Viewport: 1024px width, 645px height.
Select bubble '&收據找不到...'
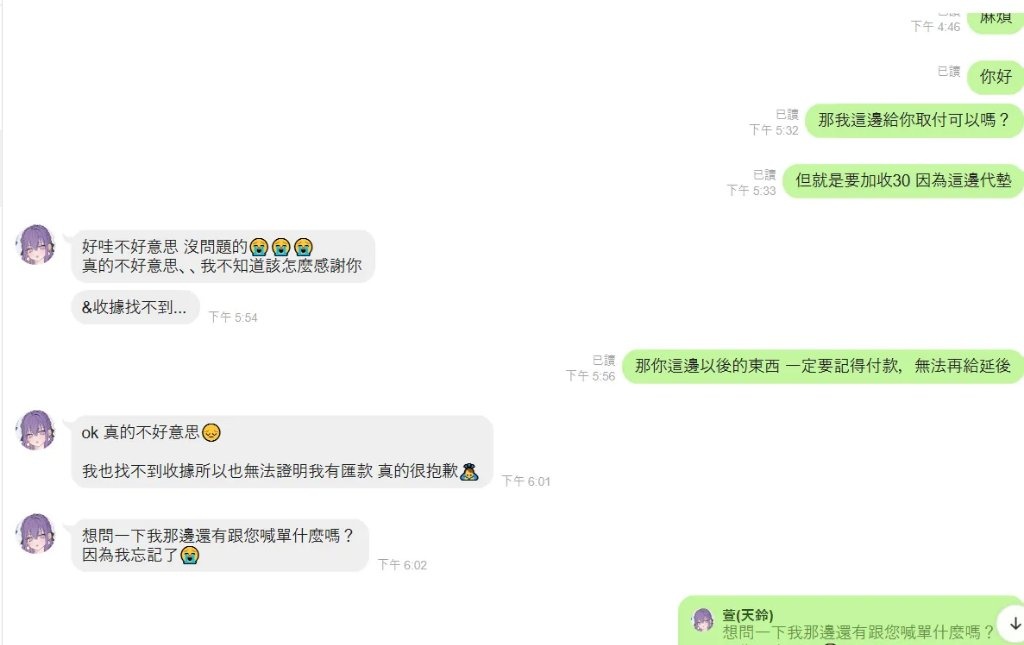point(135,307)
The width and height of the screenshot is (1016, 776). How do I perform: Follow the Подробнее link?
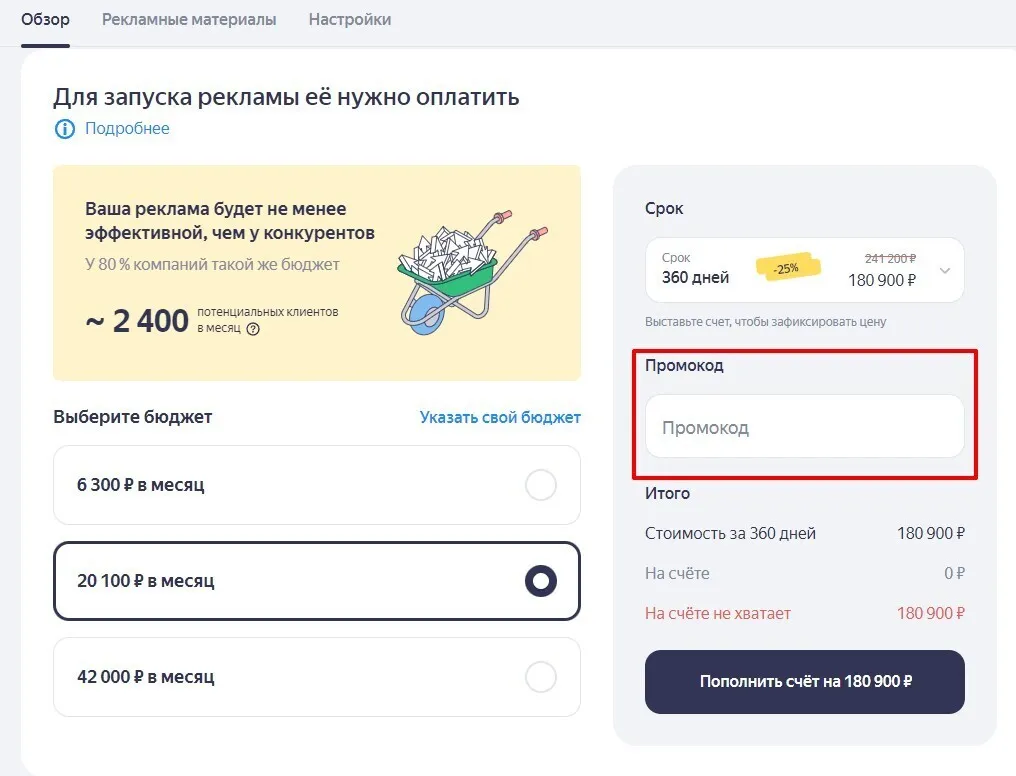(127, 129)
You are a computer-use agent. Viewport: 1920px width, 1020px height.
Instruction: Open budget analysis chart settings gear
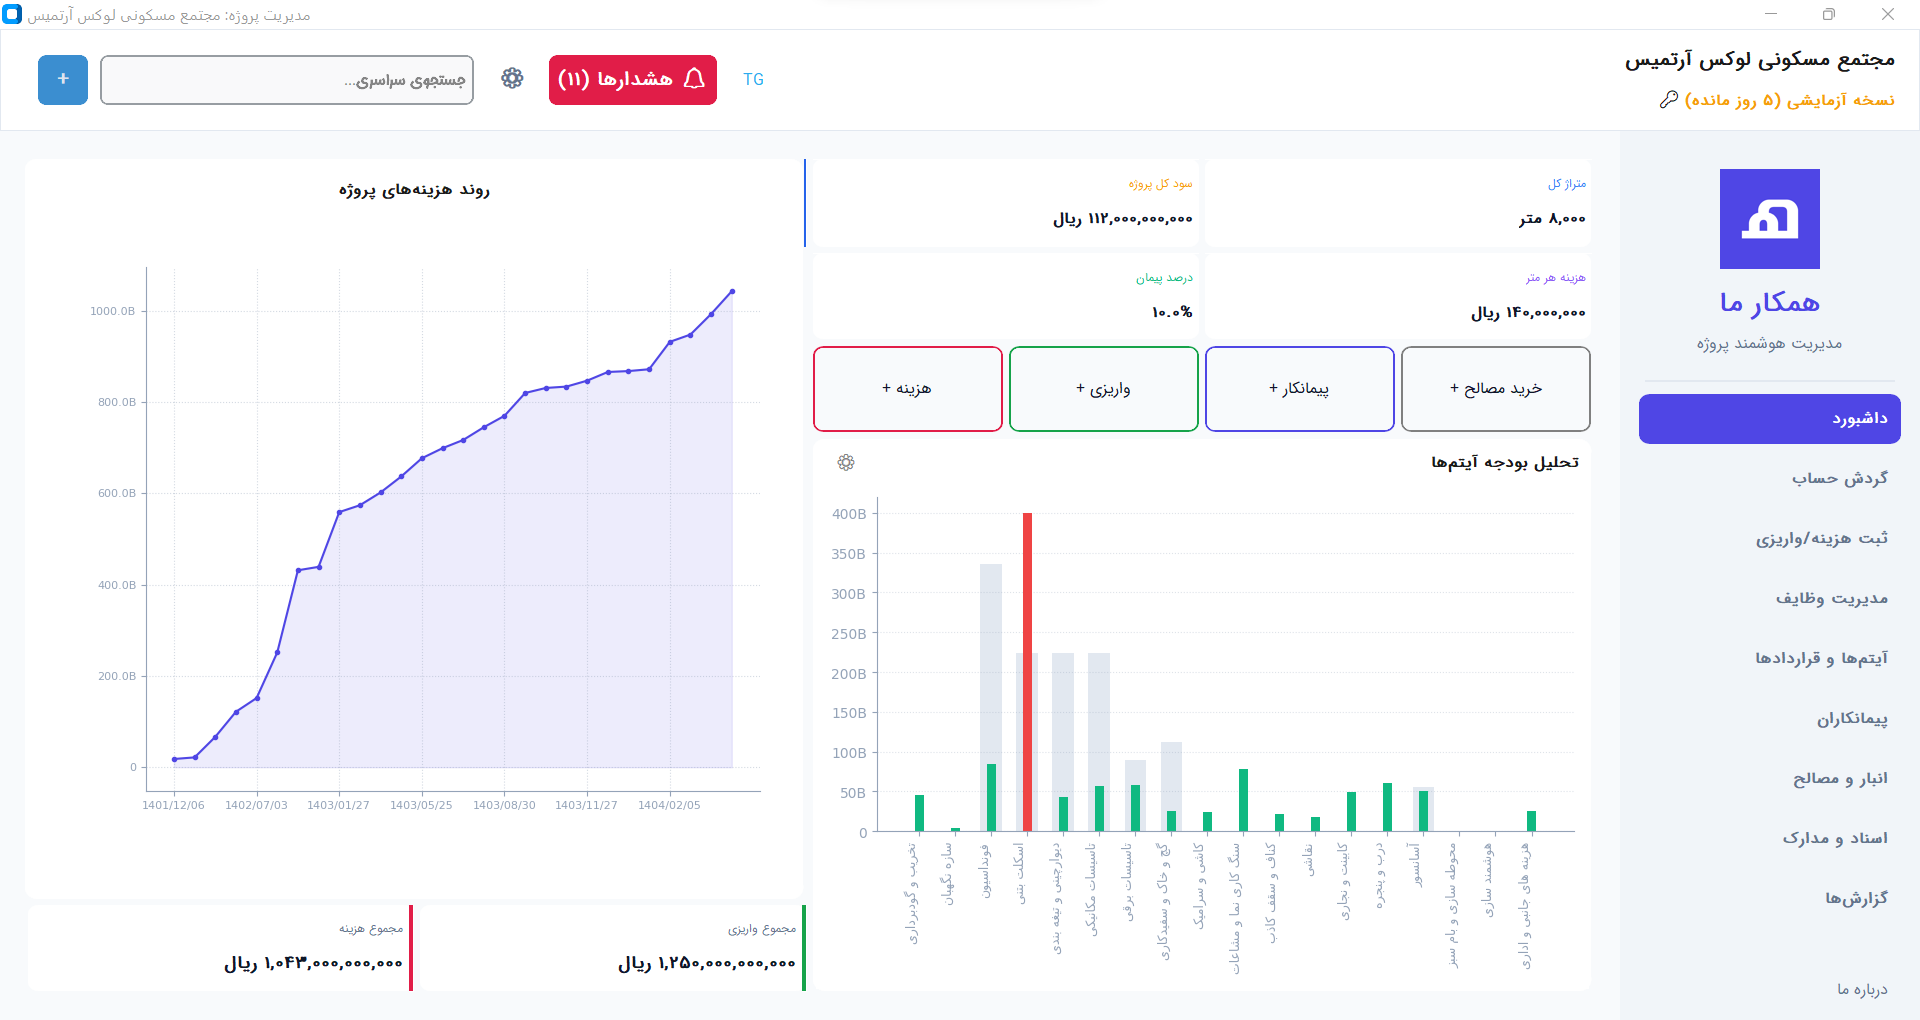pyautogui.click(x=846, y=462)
--
== Work order ==
Nothing but the pictures is to be left out; repeat the data exactly.

== Your response ==
Viewport: 1024px width, 645px height.
Select bubble '&收據找不到...'
point(135,307)
The width and height of the screenshot is (1016, 776). How do I perform: Follow the Подробнее link?
(127, 129)
You are a computer-use agent. Viewport: 1920px width, 1020px height.
Instruction: Open budget analysis chart settings gear
pyautogui.click(x=846, y=462)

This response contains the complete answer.